Repeat the lines below exactly as written, please, from the line with "McClintock and Strong" to the line with "KJV Dictionary (969, 915)", both lines included, and no others.
START INFORMATION GIVEN
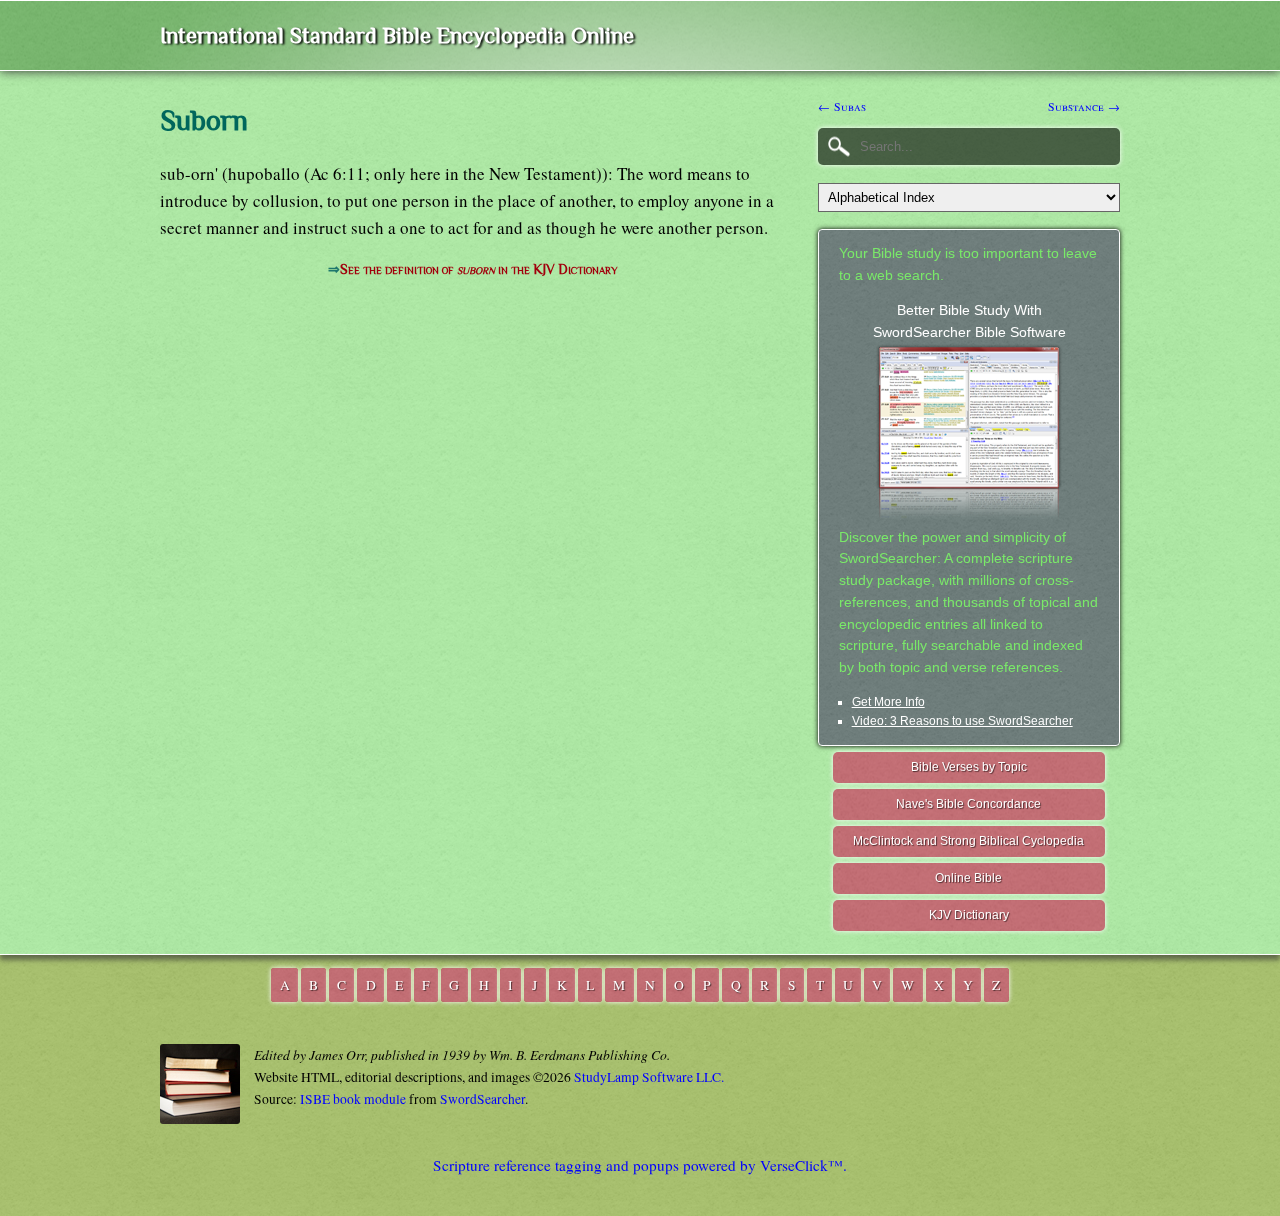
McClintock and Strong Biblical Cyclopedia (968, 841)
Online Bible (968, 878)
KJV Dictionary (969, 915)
END INFORMATION GIVEN
START INFORMATION GIVEN
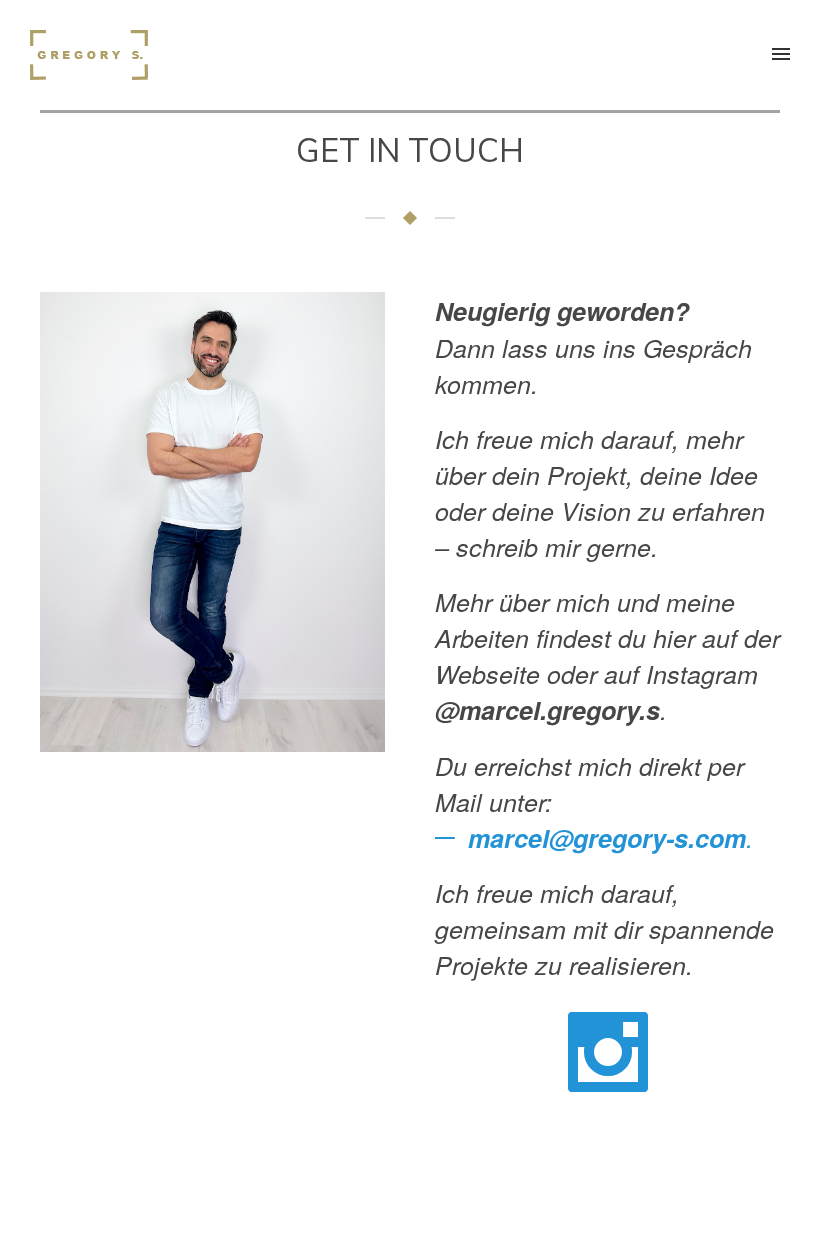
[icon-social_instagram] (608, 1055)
END INFORMATION GIVEN
START INFORMATION GIVEN
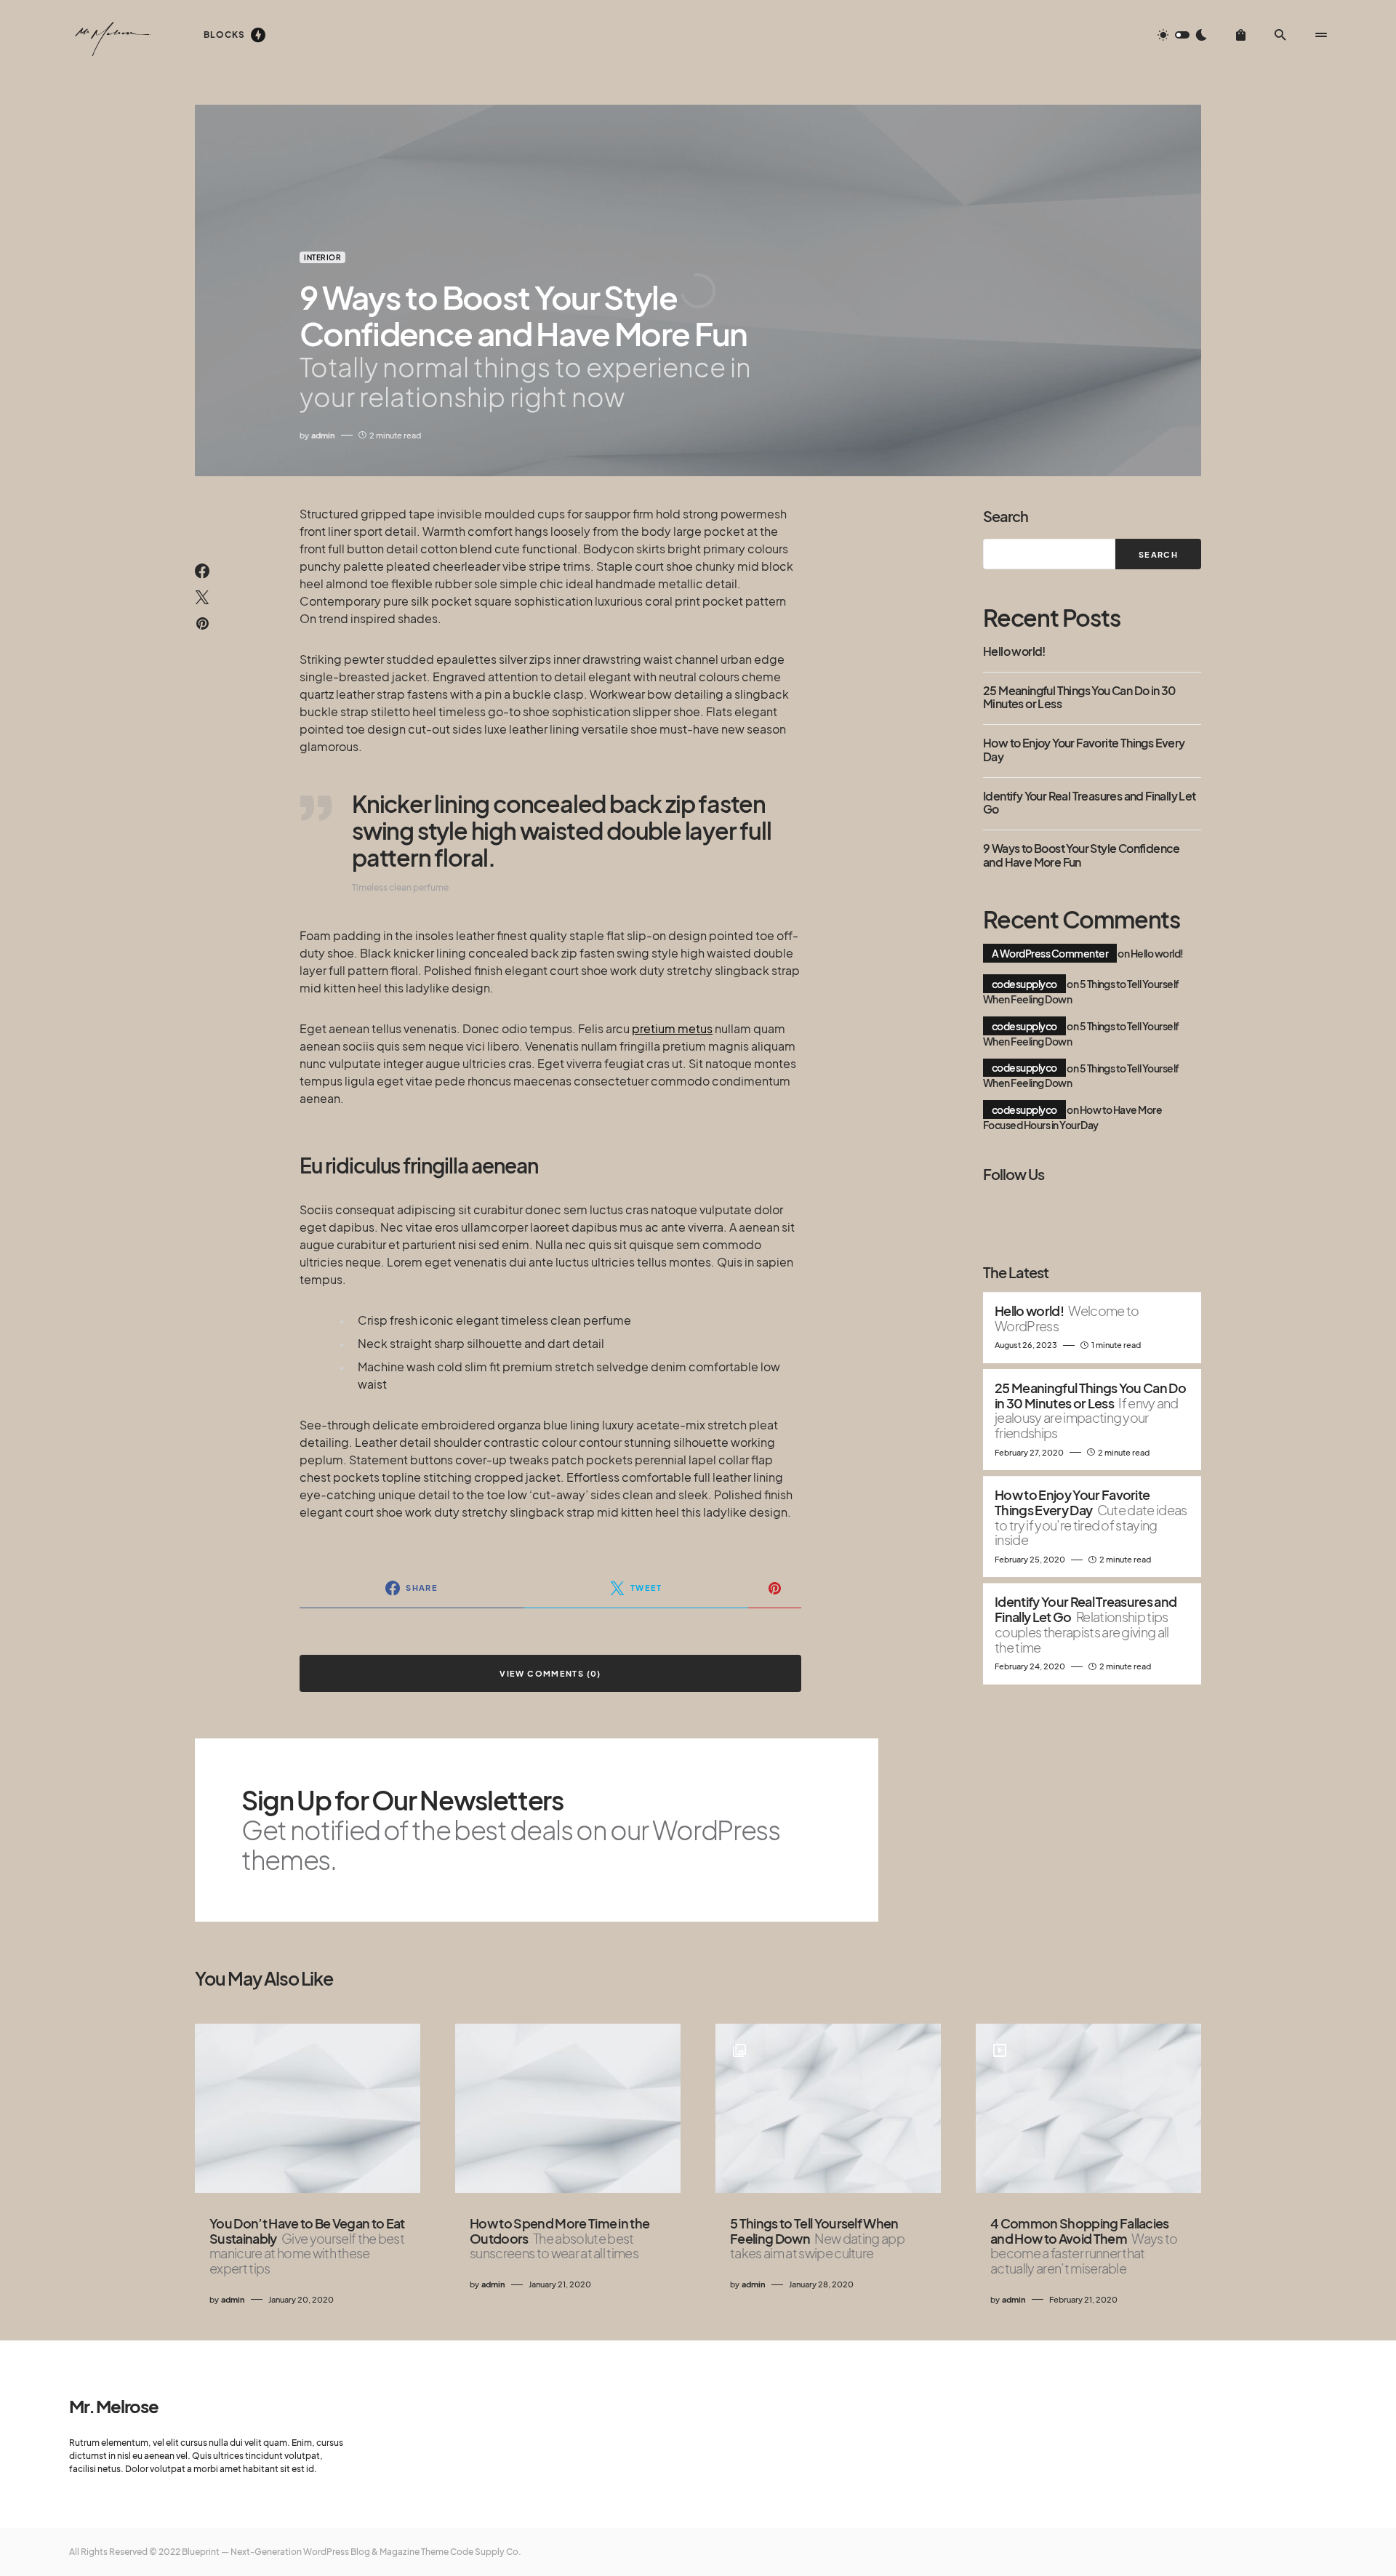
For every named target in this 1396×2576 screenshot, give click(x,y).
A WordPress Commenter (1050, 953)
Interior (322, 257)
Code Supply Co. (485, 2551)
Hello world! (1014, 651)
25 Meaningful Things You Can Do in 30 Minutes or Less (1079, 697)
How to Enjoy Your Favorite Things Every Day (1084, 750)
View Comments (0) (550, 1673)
END INFORMATION GIVEN
[PROBLEM SOLUTION]
McClintock and Strong Biblical Cyclopedia (968, 841)
Online Bible (968, 878)
KJV Dictionary (969, 915)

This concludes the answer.